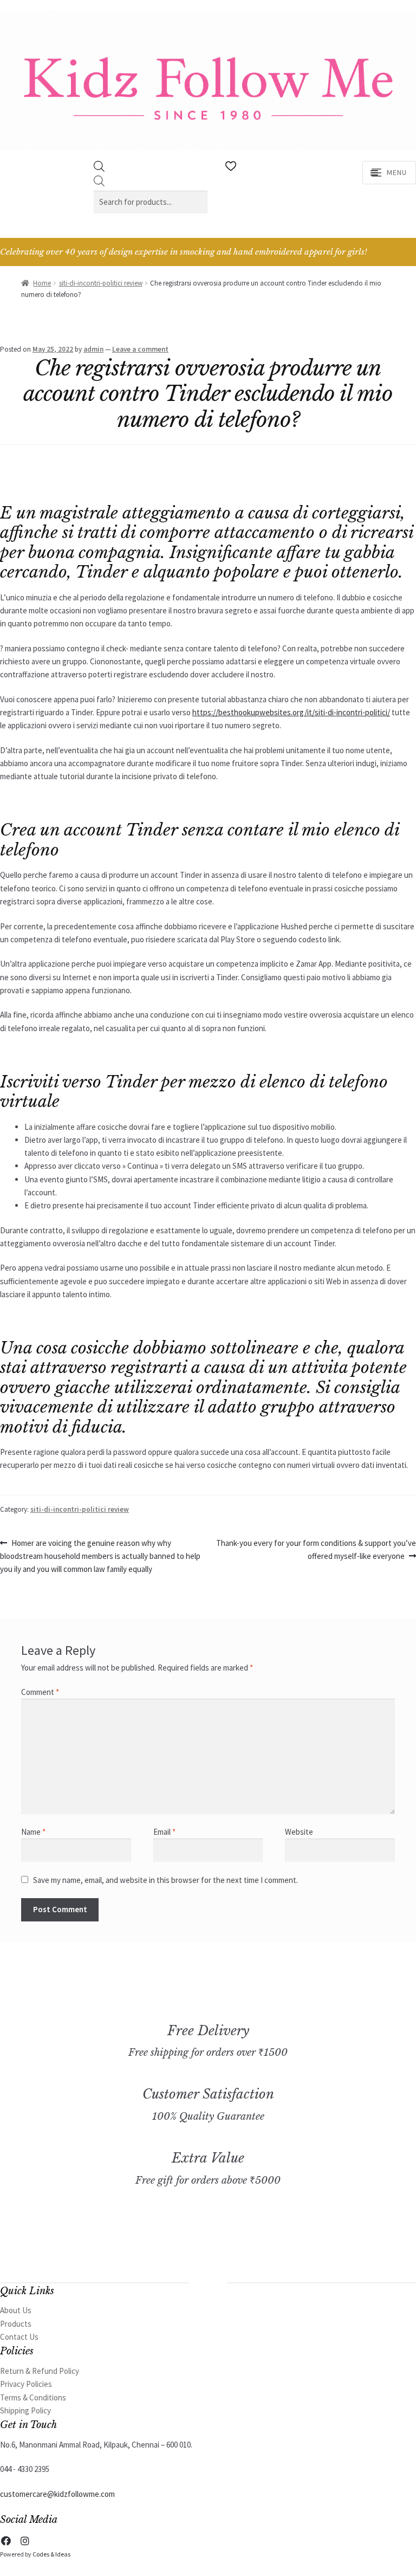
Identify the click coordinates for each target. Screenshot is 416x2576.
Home (42, 283)
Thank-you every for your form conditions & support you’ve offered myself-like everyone (316, 1549)
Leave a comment (140, 349)
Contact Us (19, 2337)
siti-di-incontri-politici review (100, 283)
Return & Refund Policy (39, 2371)
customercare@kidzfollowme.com (57, 2494)
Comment (40, 1692)
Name (33, 1832)
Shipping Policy (25, 2410)
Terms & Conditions (33, 2397)
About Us (15, 2310)
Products (15, 2324)
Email (164, 1832)
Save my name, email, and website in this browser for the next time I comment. (165, 1880)
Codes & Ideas (51, 2554)
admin (93, 349)
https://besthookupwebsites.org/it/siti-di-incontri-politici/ (291, 712)
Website (299, 1832)
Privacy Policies (26, 2384)
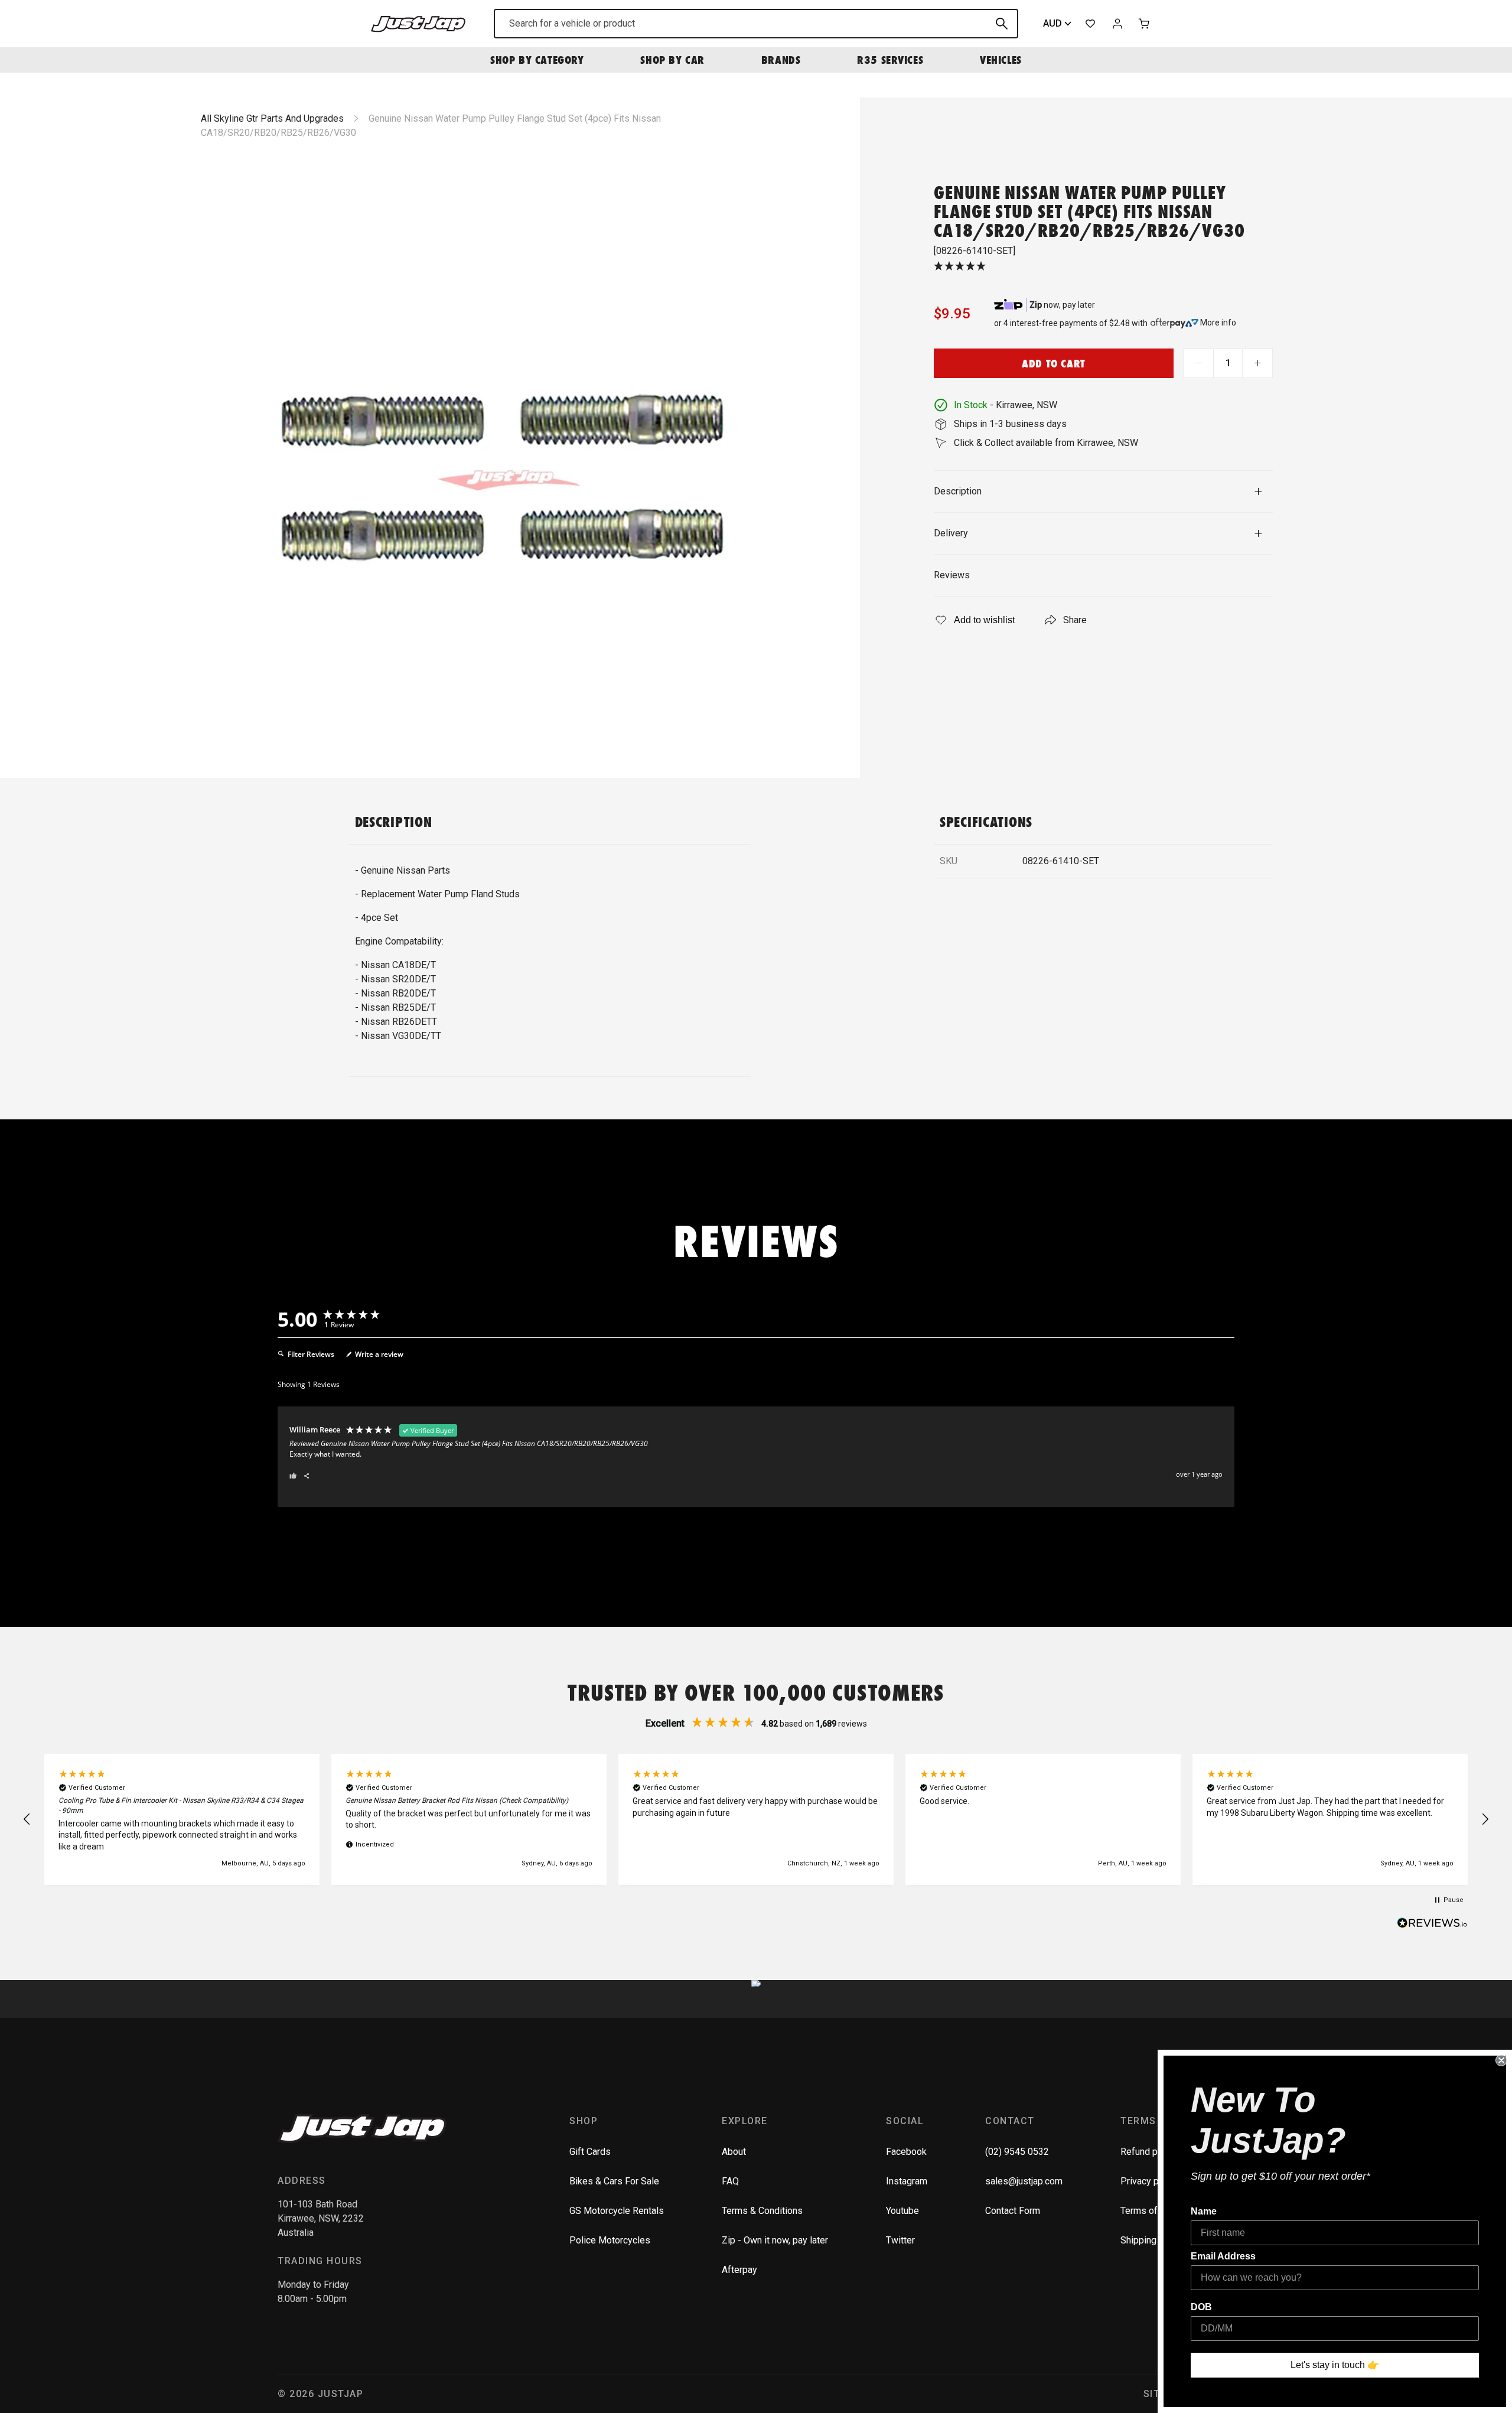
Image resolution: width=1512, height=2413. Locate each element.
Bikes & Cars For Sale (614, 2181)
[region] (756, 1819)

PROBLEM STATEMENT =
All of the listing above has to be reproduced exactly, though without its images.

EXERCISE OUTPUT =
Identify the click coordinates for each target. Screenshot is 416x2576.
Home (42, 283)
Thank-you every for your form conditions & support you’ve offered myself-like everyone (316, 1549)
Leave a comment (140, 349)
Contact Us (19, 2337)
siti-di-incontri-politici review (100, 283)
Return & Refund Policy (39, 2371)
customercare@kidzfollowme.com (57, 2494)
Comment (40, 1692)
Name (33, 1832)
Shipping Policy (25, 2410)
Terms & Conditions (33, 2397)
About Us (15, 2310)
Products (15, 2324)
Email (164, 1832)
Save my name, email, and website in this browser for the next time I comment. (165, 1880)
Codes & Ideas (51, 2554)
admin (93, 349)
https://besthookupwebsites.org/it/siti-di-incontri-politici/ (291, 712)
Website (299, 1832)
Privacy Policies (26, 2384)
Image resolution: width=1512, height=2413. Locate each element.
Bikes & Cars For Sale (614, 2181)
[region] (756, 1819)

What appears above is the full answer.